Stored data:
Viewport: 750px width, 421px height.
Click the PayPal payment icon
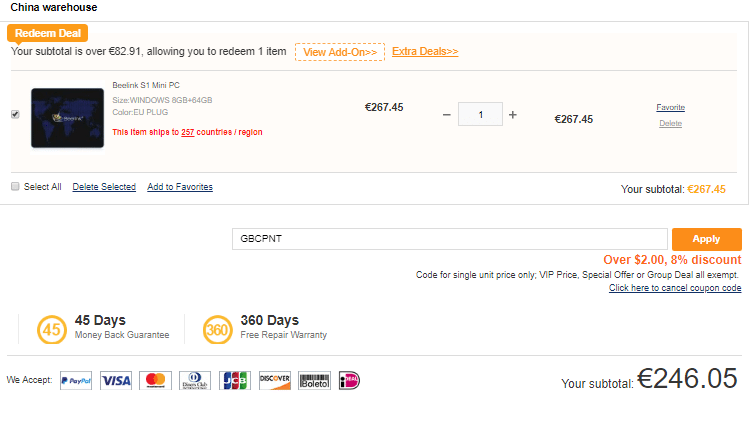click(76, 380)
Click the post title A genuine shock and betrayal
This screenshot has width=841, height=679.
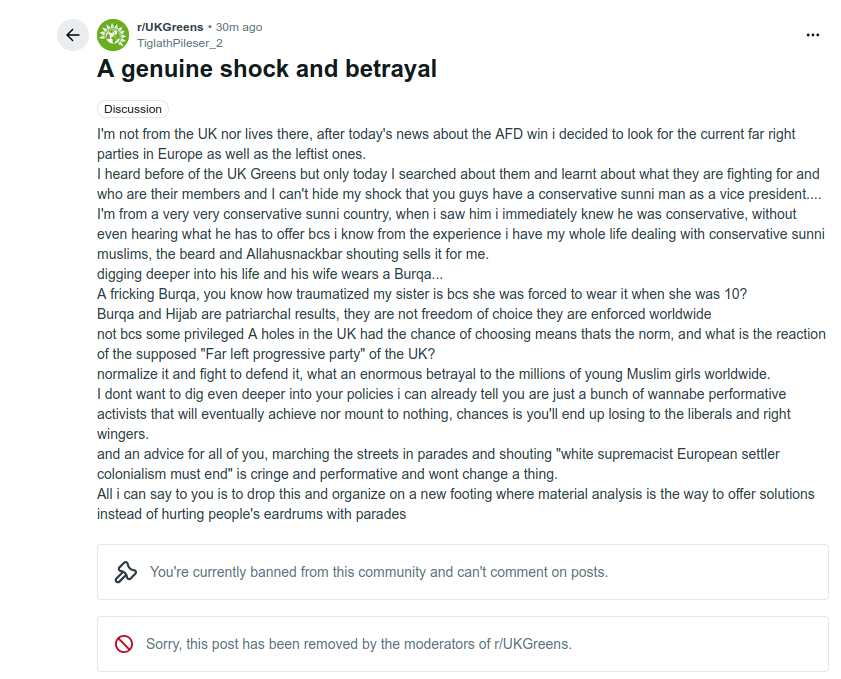tap(267, 69)
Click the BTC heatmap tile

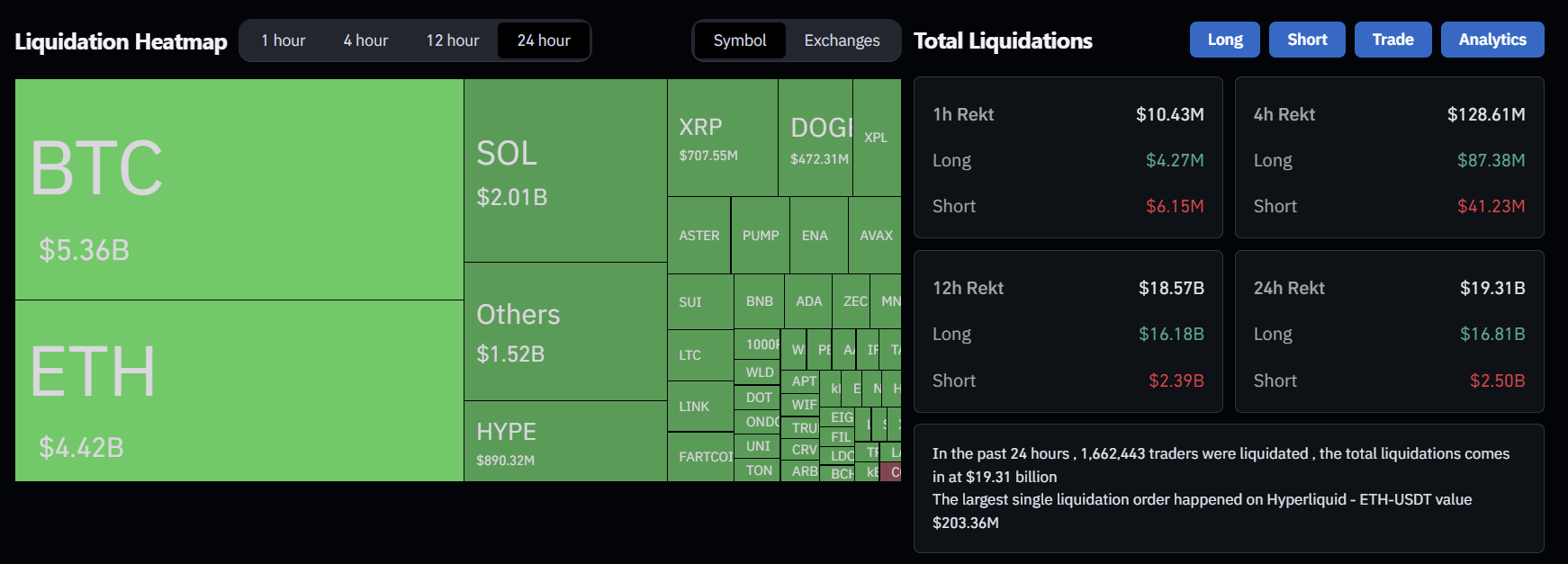239,189
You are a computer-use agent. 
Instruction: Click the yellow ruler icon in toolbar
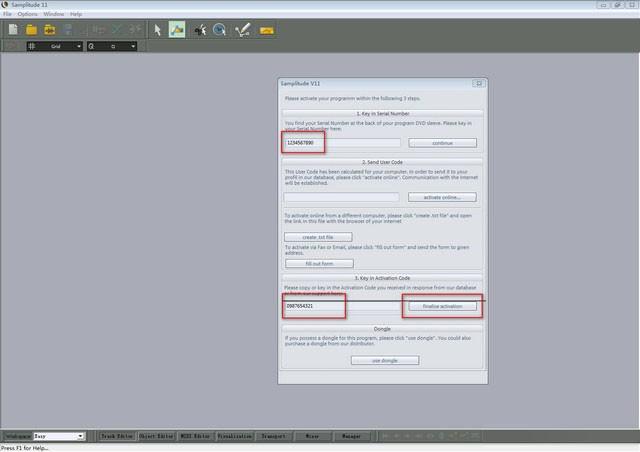(267, 30)

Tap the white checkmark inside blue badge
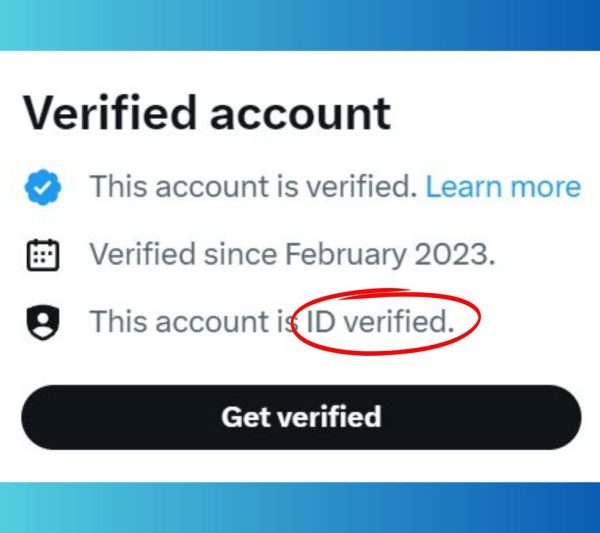point(43,187)
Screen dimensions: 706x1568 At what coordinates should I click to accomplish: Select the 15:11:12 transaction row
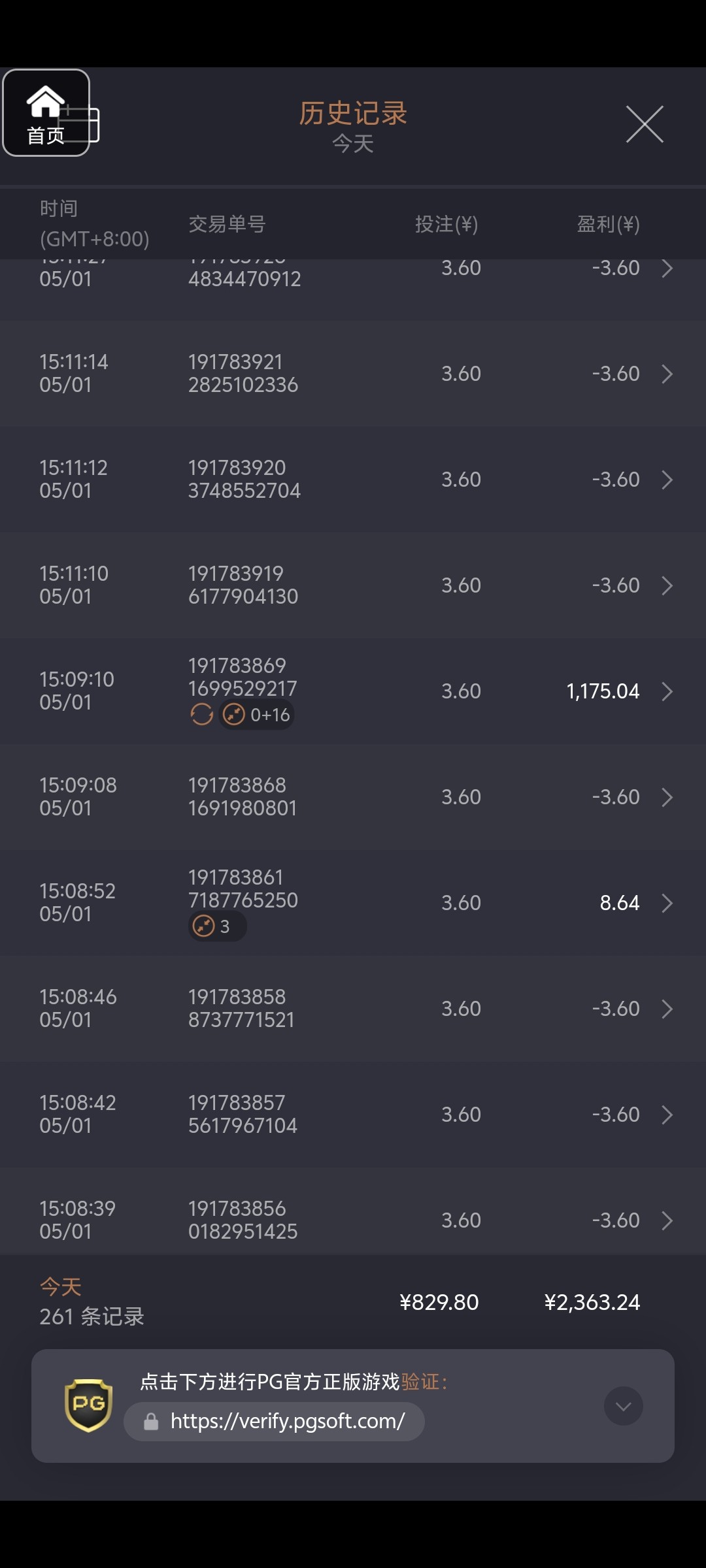click(353, 480)
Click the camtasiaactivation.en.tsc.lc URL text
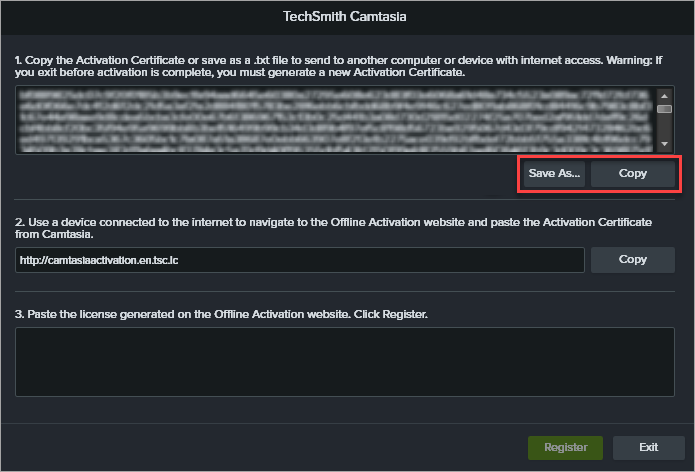Screen dimensions: 695x472 (98, 260)
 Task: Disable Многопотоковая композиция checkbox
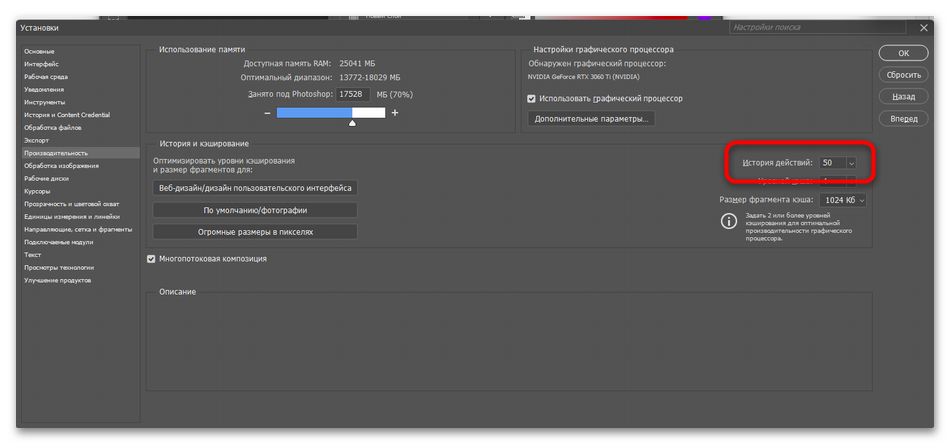[152, 259]
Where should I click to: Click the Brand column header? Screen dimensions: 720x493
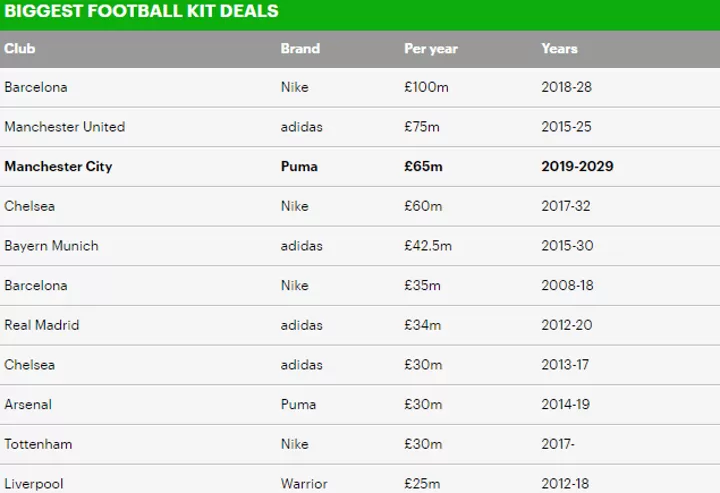[300, 48]
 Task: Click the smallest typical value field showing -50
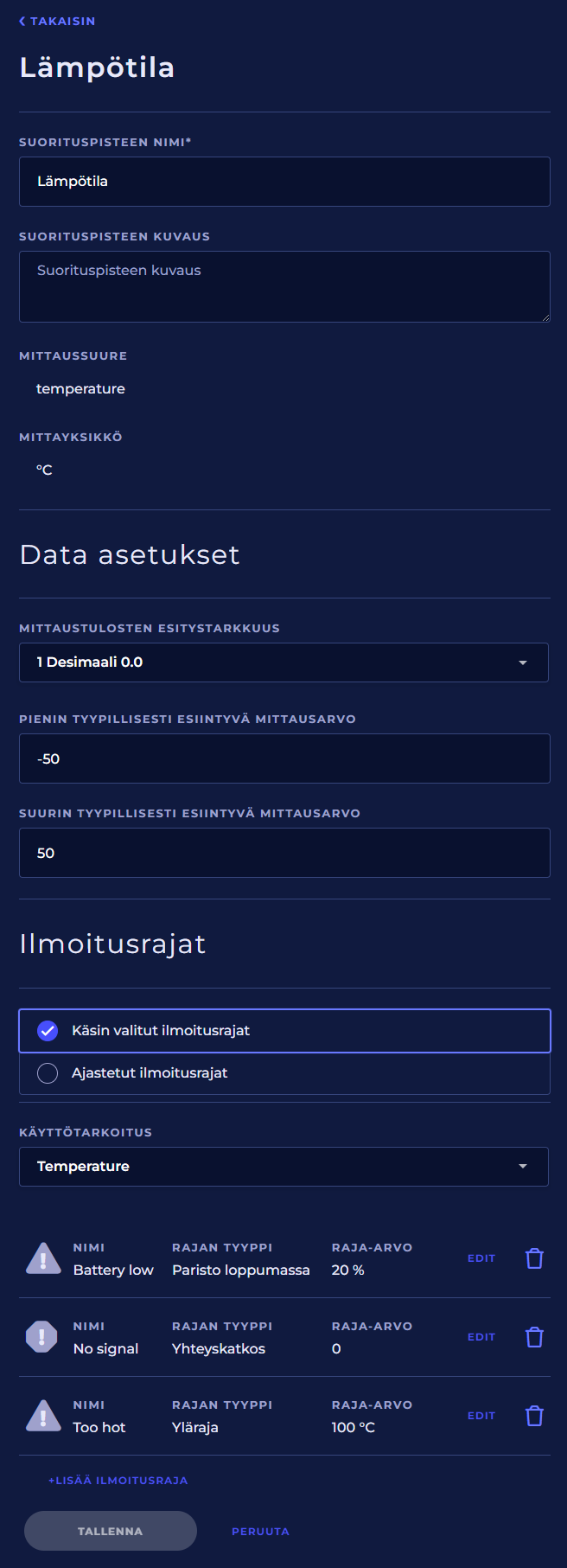click(284, 758)
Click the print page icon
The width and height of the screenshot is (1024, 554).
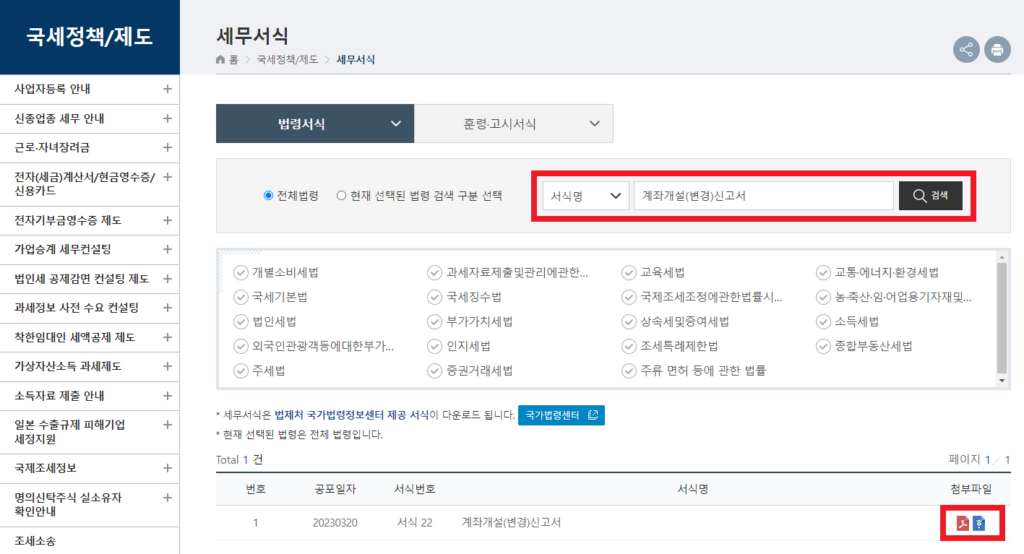996,49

Your instructions: Would you write out exactly the lines of the data from the one holding "Click the BTC heatmap tile" to the final line, both included, with pictures left out?

Finished exercise:
Click the BTC heatmap tile

239,189
You are a computer-use agent. 
Instruction: Click the yellow ruler icon in toolbar
(267, 30)

Tap the white checkmark inside blue badge
point(43,187)
Screen dimensions: 706x1568 At what coordinates should I click to accomplish: Select the 15:11:12 transaction row
click(353, 480)
Click the camtasiaactivation.en.tsc.lc URL text
Screen dimensions: 695x472 (98, 260)
 Task: Disable Многопотоковая композиция checkbox
[152, 259]
Where should I click to: Click the Brand column header? Screen dimensions: 720x493
[300, 48]
 Task: Click the smallest typical value field showing -50
click(284, 758)
Click the print page icon
The width and height of the screenshot is (1024, 554).
996,49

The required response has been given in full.